Like A Virgin… Lucy Azubuike & Zanele Muholi
Curator: Bisi Silva
Curatorial Assistant:Hansi Momodu
The Centre for Contemporary Art, Lagos is pleased to present the works of Nigerian artist Lucy Azubuike and South African photographer, Zanele Muholi in the exhibition “Like A Virgin…”. The works highlights women’s experiences, identities, their bodies and sexuality, in a manner yet to be explored in contemporary Nigerian art.
Since 1999, Azubuike has created a large, ongoing body of work of her menstruation cycle. These simple images of menstrual blood serve as a diary, a book of visual narratives containing insights into personal reflections and experiences such as love, hope, disappointment and friendship.
Lucy Azubuike, The Whisper, 2006
In another series, Azubuike focuses on photographing trees. She moves from the autobiographical and the personal to the public and focuses on the way in which culture, tradition and religion, the embodiments of patriarchal society impact negatively on women. These manifest as outdated, oppressive and discriminatory acts such as Female Genital Mutilation (FGM), widowhood rites, girl/child marriages. Azubuike says “women enforce it on their own women, they think it is culture, they accept it even though they don’t like it.”
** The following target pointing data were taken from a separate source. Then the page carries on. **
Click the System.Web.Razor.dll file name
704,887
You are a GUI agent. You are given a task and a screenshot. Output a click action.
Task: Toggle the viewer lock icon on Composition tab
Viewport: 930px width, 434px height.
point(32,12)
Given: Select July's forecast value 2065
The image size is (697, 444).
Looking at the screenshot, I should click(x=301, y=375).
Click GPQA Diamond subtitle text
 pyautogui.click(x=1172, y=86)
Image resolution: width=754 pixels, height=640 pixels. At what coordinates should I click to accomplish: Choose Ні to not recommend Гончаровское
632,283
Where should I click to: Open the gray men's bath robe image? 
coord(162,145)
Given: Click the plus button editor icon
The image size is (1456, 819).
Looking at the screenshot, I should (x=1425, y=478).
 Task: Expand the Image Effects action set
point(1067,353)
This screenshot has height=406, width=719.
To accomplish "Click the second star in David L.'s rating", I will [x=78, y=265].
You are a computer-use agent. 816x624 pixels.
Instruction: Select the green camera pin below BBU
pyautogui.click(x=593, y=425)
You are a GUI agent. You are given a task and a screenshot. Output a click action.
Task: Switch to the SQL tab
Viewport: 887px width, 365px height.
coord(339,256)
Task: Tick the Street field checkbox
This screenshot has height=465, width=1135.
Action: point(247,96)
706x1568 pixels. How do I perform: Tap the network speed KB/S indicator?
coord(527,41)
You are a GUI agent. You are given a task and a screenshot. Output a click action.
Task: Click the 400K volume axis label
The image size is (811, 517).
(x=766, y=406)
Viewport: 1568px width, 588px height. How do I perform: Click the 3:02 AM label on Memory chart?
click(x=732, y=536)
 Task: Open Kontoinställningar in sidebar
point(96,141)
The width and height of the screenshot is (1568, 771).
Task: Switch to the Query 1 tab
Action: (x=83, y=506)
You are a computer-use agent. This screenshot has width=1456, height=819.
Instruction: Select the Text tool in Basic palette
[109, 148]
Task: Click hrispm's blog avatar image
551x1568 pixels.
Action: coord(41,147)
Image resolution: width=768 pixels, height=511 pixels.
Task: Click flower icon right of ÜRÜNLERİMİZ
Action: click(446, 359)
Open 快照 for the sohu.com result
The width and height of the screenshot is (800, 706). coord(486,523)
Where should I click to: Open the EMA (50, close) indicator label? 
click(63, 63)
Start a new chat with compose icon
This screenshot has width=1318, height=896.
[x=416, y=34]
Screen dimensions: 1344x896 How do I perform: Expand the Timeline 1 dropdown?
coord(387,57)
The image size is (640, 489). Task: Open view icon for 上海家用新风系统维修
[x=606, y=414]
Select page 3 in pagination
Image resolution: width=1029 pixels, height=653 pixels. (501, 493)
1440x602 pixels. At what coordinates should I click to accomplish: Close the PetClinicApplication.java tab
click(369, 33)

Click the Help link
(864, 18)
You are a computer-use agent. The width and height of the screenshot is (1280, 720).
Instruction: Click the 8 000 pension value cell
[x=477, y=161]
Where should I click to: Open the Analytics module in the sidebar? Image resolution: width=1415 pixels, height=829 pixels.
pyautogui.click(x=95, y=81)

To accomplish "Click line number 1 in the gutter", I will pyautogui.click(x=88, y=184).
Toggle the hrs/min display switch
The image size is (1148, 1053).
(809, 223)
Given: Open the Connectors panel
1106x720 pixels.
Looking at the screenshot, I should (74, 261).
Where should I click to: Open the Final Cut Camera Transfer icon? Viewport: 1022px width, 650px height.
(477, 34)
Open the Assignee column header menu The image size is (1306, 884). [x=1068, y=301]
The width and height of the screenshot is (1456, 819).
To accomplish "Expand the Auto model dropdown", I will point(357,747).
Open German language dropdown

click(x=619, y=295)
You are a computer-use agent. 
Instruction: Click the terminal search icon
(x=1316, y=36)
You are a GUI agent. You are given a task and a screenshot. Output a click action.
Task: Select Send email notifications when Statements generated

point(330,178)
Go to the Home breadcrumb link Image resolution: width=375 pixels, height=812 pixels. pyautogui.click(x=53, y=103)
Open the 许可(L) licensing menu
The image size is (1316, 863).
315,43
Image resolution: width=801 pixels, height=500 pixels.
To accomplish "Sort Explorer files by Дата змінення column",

Lucy Azubuike, With Love from Africa, 2006
Zanele Muholi’s conceptual strategies are similar to Azubuike, however the physicality of the black female body is brought to the fore in her work. Indignant about being spoken for, about the portrayal of and attitude towards black lesbians, especially in the townships, over the past four years her work has set out to document the lives of ‘her’ people and ‘her’ community. The ensuing result are images as intimate as they are confrontational, provocative and transgressive. Muholi shows us the multidimensional aspects of black lesbian life and how they negotiate their private lives and the public space. In public the most virulent being the violence perpetrated again their person, one in which the rape of black lesbians by black men is seen as a curative process. This rape, this violence, this attempt to spill blood is metaphorically captured in the body of work “Period”. Using the symbolic power of menstrual blood, she highlights not only a process of violence and pain but also of renewal and rebirth. Muholi remains defiant, asserting that “stereotypes about the sexuality of black women need to be challenged by African women themselves. My photographs provide the radical aesthetic for women to speak.”
Zanele Muholi, Aftermath, 2004,
Courtesy Michael Stevenson Gallery
The idea of “Like A Virgin…” came before the Centre for Contemporary Art, Lagos became a reality in 2007. It was the appropriate catalyst in a context in which few, if any platforms exist for artistic practice that strays from the conventional and the conservative. This is such a project, not because it presents groundbreaking or cutting edge art, as artists have dealt with the issues of womanhood, the body and sexuality and made provocative works for over thirty years. However, within the embryonic Nigerian art context scene, it is precisely that – groundbreaking and provocative. In an intransigent patriarchal society in which sexism is prevalent and in which homophobia is legalised, few if any artists have presented complex, provocative works on the body and sexuality the way Azubuike and Muholi are doing. Two young African women working on the continent, pushing boundaries, confronting taboos and challenging stereotypes, in essence expressing themselves and their lives in a way few of their predecessors have done before.
Zanele Muholi, Flesh II, 2005
Courtesy Michael Stevenson Gallery
The exhibition is accompanied by a fully illustrated catalogue with texts by Bisi Silva and Christine Eyene.
Like A Virgin… is supported by the Prince Claus Fund and the Commonwealth Foundation
Centre for Contemporary Art, Lagos
9 McEwen Street, Sabo, Yaba, Lagos
07028367106
1 Comments:
Dear Ms. Silva, I am very plesantly surprised. I am an African art history scholar, I teach contemporary African art and western focused art history surveys in New York City. Thank you so much for posting this information about these women as I will certainly bring it to my students. (I will arrange to pick up a catalogue)It is very exciting to read about the center. I am still trying to convince my faculty (and the powers that be) that Lagos and West Africa can work for exchange students just as well as South Africa. Your center and this exhibition is a light that brings this closer.